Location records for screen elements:
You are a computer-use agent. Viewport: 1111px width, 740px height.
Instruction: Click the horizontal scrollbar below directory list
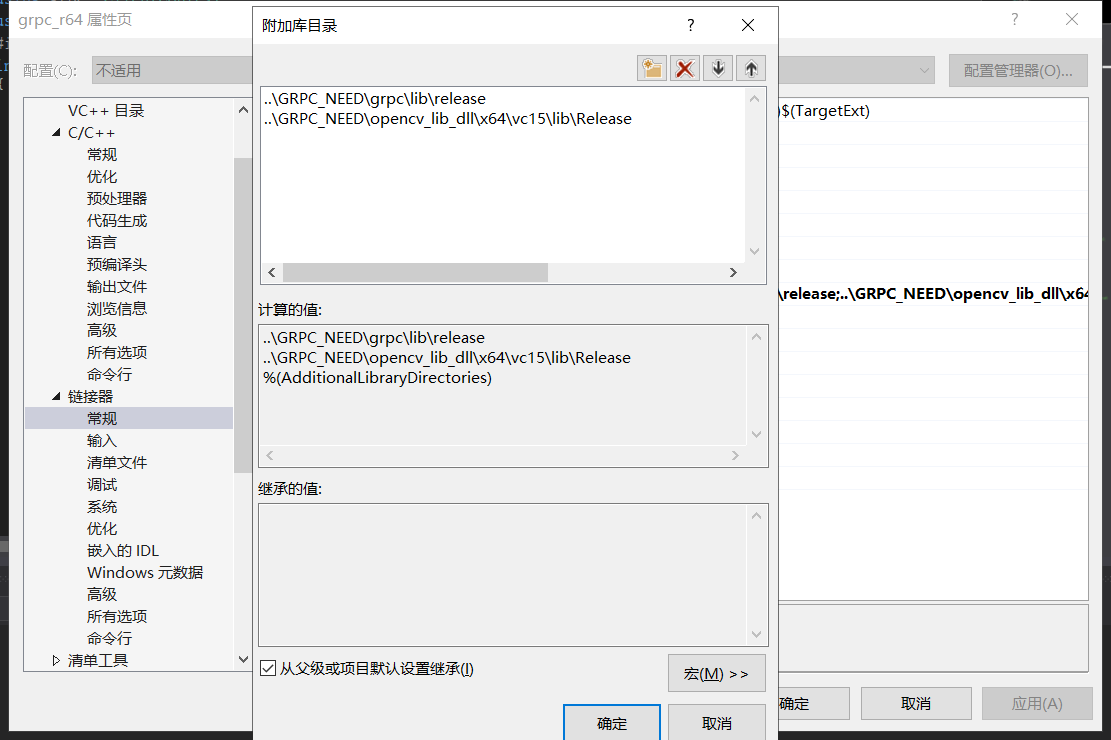point(413,272)
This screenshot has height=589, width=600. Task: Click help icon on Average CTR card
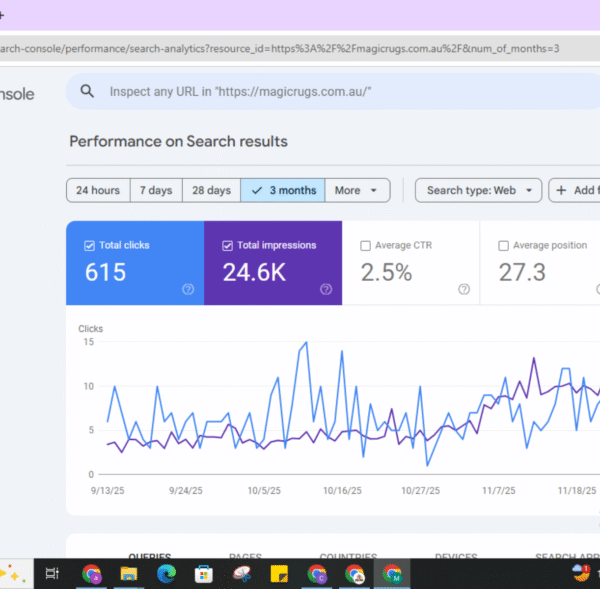pos(464,289)
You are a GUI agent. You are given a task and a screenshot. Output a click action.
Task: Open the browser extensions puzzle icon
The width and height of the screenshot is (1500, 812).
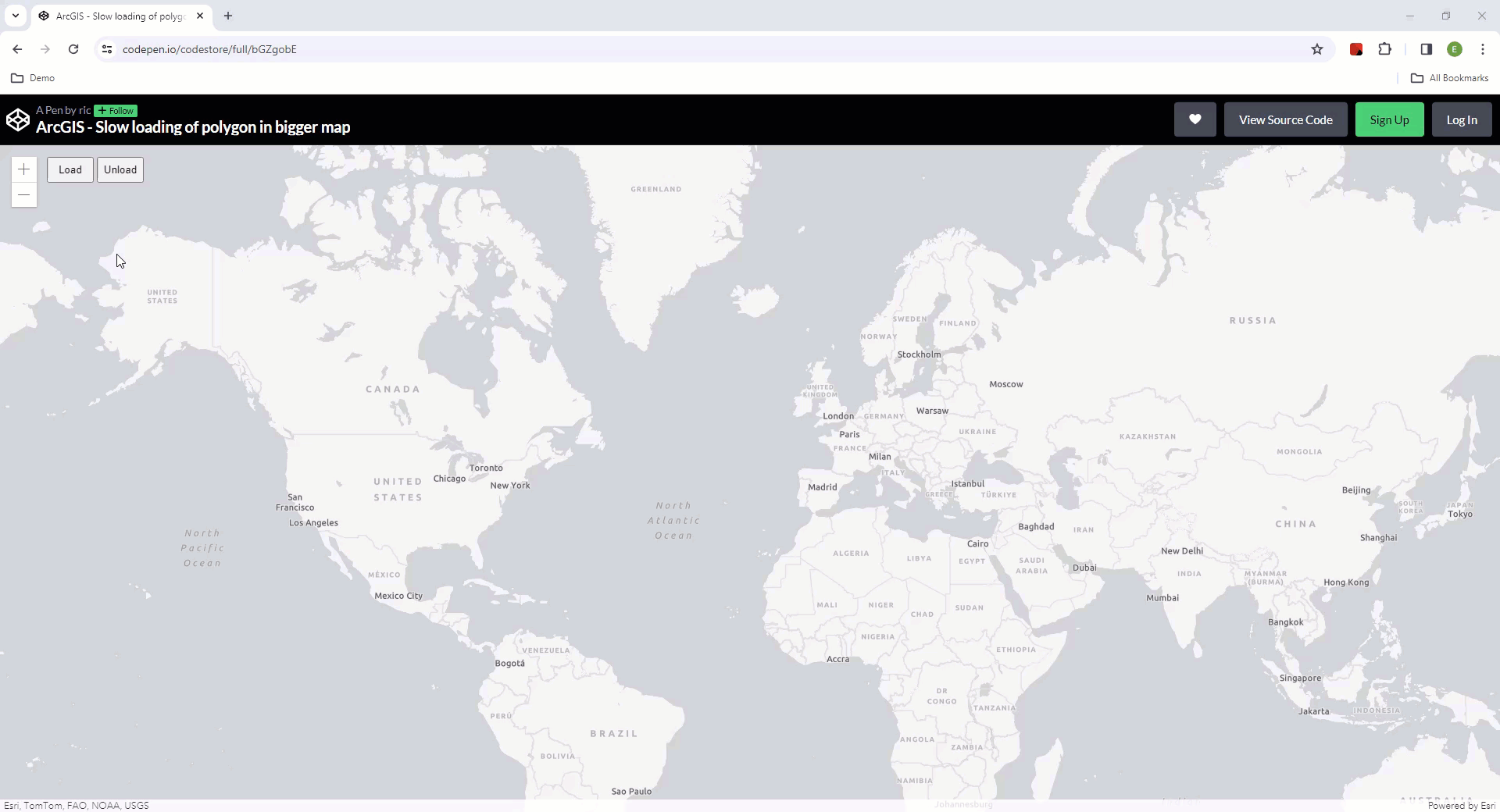(1385, 48)
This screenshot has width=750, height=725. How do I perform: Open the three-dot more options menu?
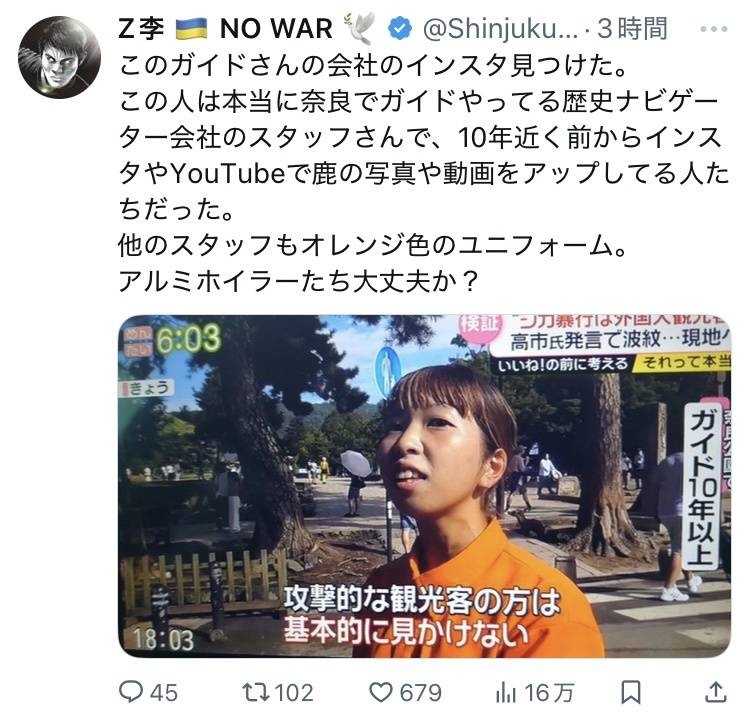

#### Problem
Find every line in the material above that contains the word "agent", treating uppercase and lowercase as different, and copy each of those lines in full.

#### Task response
You are a computer-use agent. Viewport: 1111px width, 740px height.
You are a GUI agent. You are given a task and a screenshot. Output a click action.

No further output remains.